The study was published in the journal Diabetologia and included samples of 4,729 individuals
Researchers have found that obesity increases the risk of developing type 2 diabetes by at least six times, regardless of genetic predisposition to the disease.
“The results suggest that type 2 diabetes prevention by weight management and a healthy lifestyle is critical across all genetic risk groups,” said study researchers from the University of Copenhagen in Denmark.
Using data from a case-cohort study nested within the Diet, Cancer and Health cohort in Denmark, the research team examined the joint association of obesity, genetic predisposition, and unfavourable lifestyle with incident type 2 diabetes (T2D).
The study, published in the journal Diabetologia, included samples of 4,729 individuals who developed type 2 diabetes during a median 14.7 years of follow—up, and a randomly selected cohort sample of 5,402 individuals (the control group).Overall, 21.8 per cent of all participants were classified as obese, 43.0 per cent as overweight and 35.2 per cent as having normal weight; and 40.0 per cent of the participants had a favourable lifestyle, 34.6 per cent had an intermediate lifestyle and 25.4 per cent had an unfavourable lifestyle.
Genetic predisposition was quantified using a genetic risk score (GRS) comprising 193 known types 2 diabetes—associated genetic variants and divided into five risk groups of 20 per cent each from lowest to highest genetic risk. Statistical modelling was used to calculate the individual and combined associations of the GRS, obesity and lifestyle score with developing T2D.
Compared with people of normal weight, those with obesity were almost six times more likely to develop T2D, while people who were overweight had a 2.4 times increased risk.For genetic risk, those with the highest GRS were twice as likely to develop T2D as those with the lowest, while those with the unhealthiest lifestyle were 18 per cent more likely to develop T2D than those with the healthiest.
According to the study, individuals who ranked high for all three risk factors, with obesity, high GRS and unfavourable lifestyle, had 14.5 times increased risk of developing T2D, compared with individuals who had a normal body weight, low GRS and favourable lifestyle.
Notably, even among individuals with a low GRS and favourable lifestyle, obesity was associated with 8.4 times increased risk of T2D compared with normal—weight individuals in the same genetic and lifestyle risk group, the researchers said. “We found that the effect of obesity on type 2 diabetes risk is dominant over other risk factors, highlighting the importance of weight management in type 2 diabetes prevention, the authors wrote.

——————

(WHAT YOU NEED TO DO) In the text on obesity and type 2 diabetes, how many genetic variants made up the genetic risk score?

——————

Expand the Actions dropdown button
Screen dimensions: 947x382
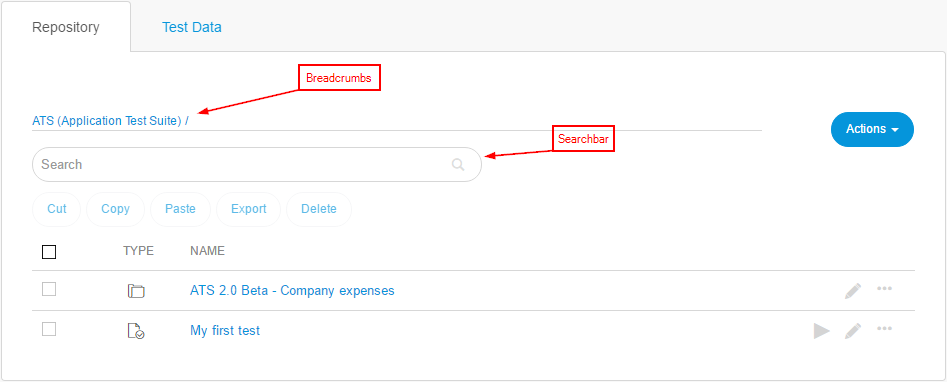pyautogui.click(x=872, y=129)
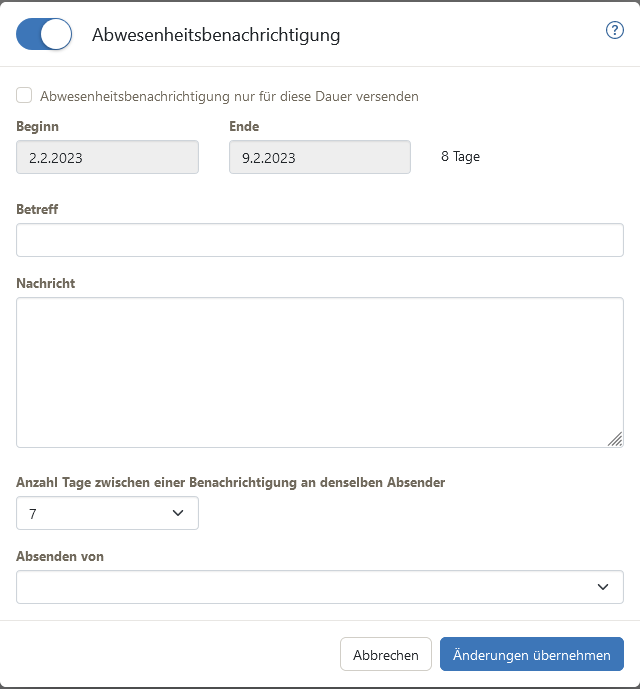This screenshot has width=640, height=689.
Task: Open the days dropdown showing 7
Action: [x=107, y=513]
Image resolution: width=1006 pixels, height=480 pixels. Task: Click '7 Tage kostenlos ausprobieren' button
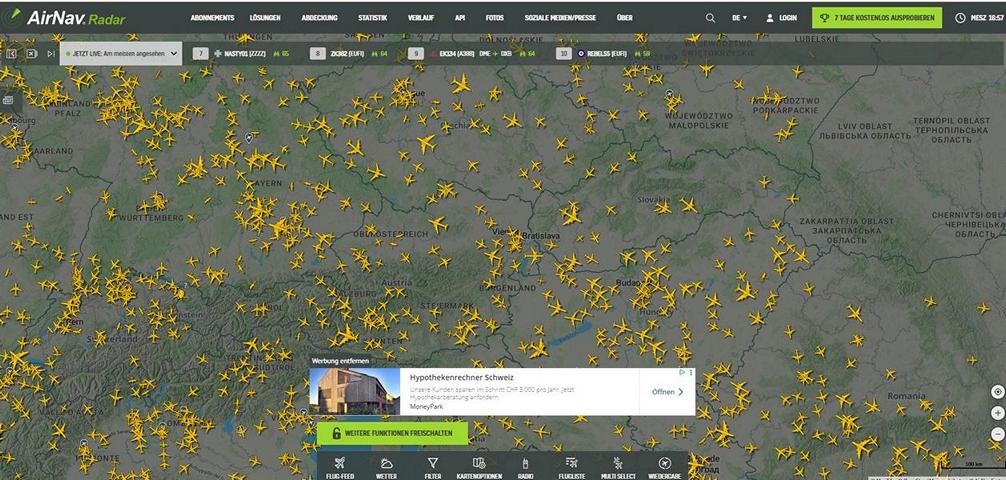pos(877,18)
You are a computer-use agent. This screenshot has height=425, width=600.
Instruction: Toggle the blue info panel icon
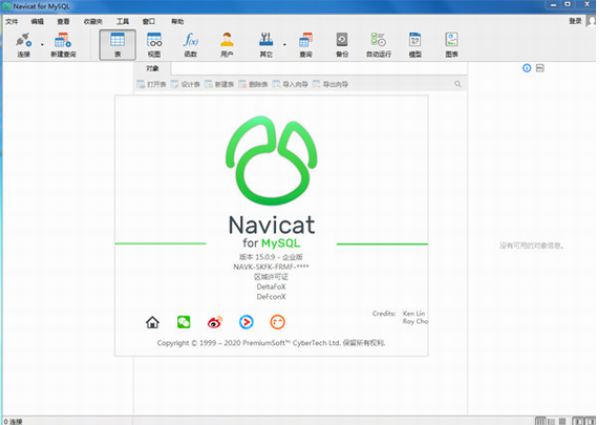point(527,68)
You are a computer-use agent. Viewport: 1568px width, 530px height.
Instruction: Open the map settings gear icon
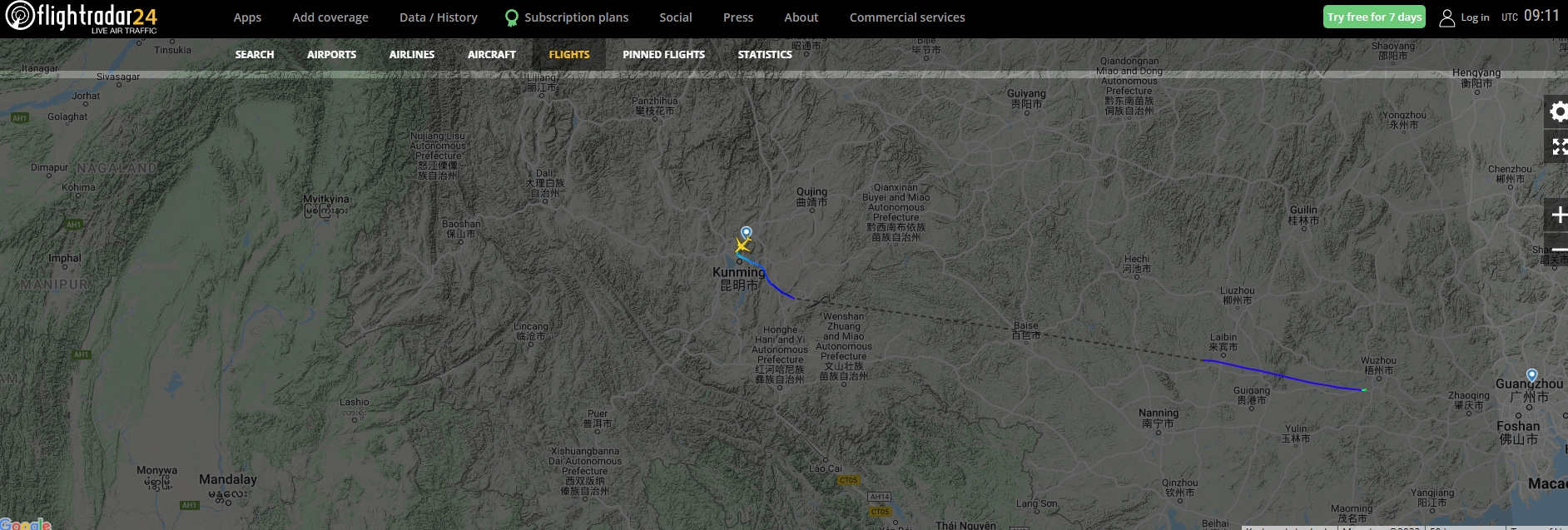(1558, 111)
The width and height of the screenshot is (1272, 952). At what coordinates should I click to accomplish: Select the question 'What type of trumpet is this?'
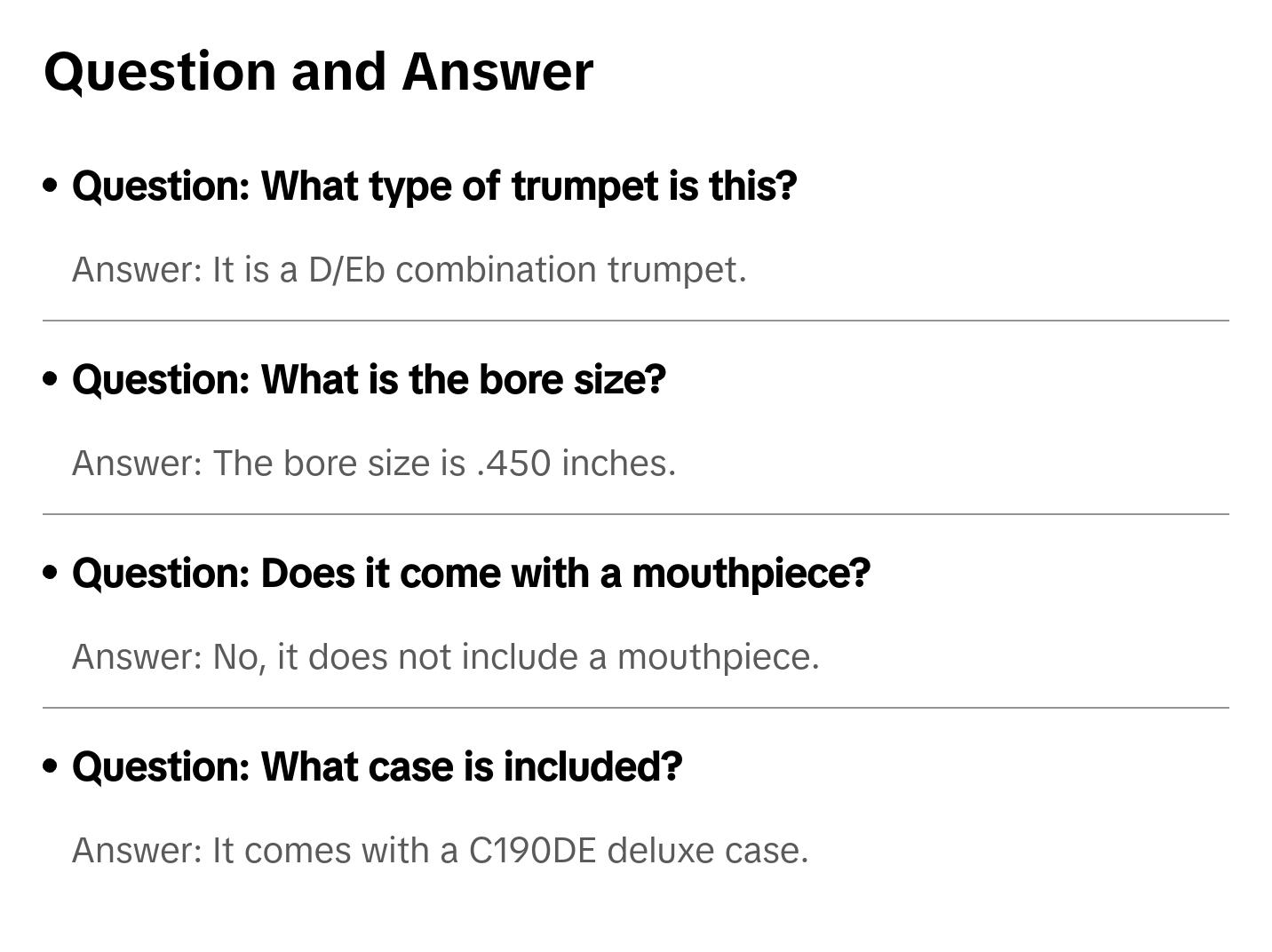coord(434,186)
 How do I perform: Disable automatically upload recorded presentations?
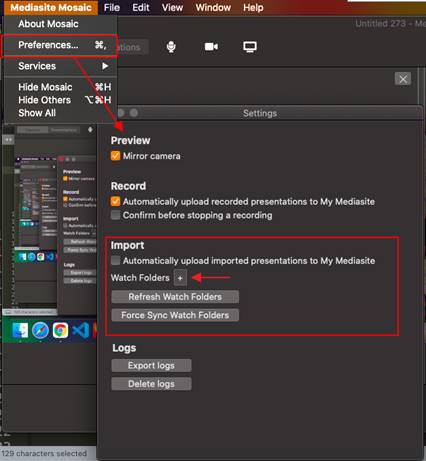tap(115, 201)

——————

(EXPECTED ANSWER) 193 known type 2 diabetes-associated genetic variants.